* **WORK INSTRUCTIONS**: Return nothing but the lines from the line with "Where should I click to: Open a" through the last line of the entries that follow, copied exactly and free of pictures.

*** EXERCISE INPUTS Section Begins ***

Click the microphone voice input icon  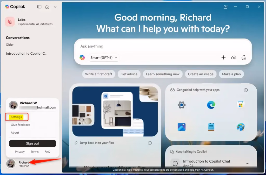click(x=244, y=57)
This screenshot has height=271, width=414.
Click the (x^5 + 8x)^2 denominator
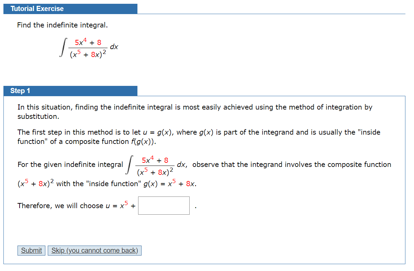point(88,55)
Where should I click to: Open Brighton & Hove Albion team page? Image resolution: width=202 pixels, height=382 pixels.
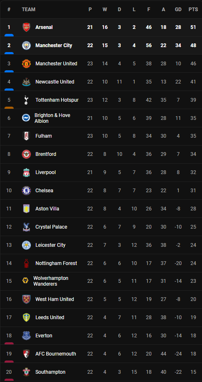(x=52, y=118)
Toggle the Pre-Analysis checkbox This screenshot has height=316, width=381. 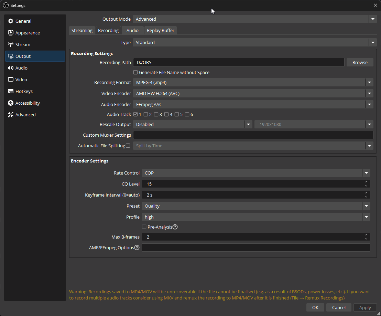point(144,227)
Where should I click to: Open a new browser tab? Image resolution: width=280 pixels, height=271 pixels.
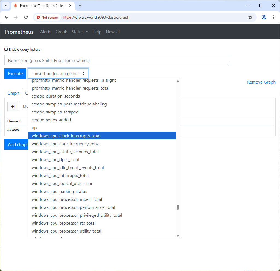pos(80,5)
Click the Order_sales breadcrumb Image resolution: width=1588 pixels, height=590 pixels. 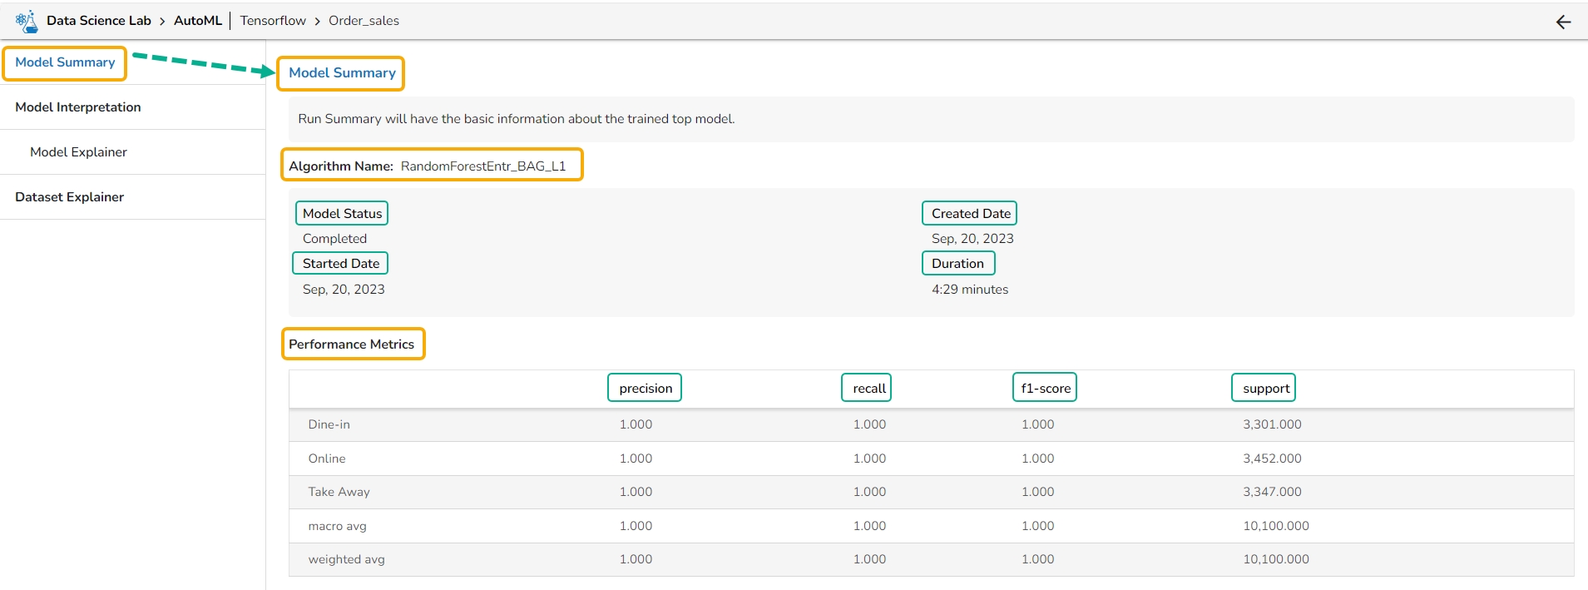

*** EXERCISE INPUTS Section Ends ***

* **SOLUTION**:
Where should I click to: Open a new browser tab? Image resolution: width=280 pixels, height=271 pixels.
pos(80,5)
Click the Order_sales breadcrumb Image resolution: width=1588 pixels, height=590 pixels. 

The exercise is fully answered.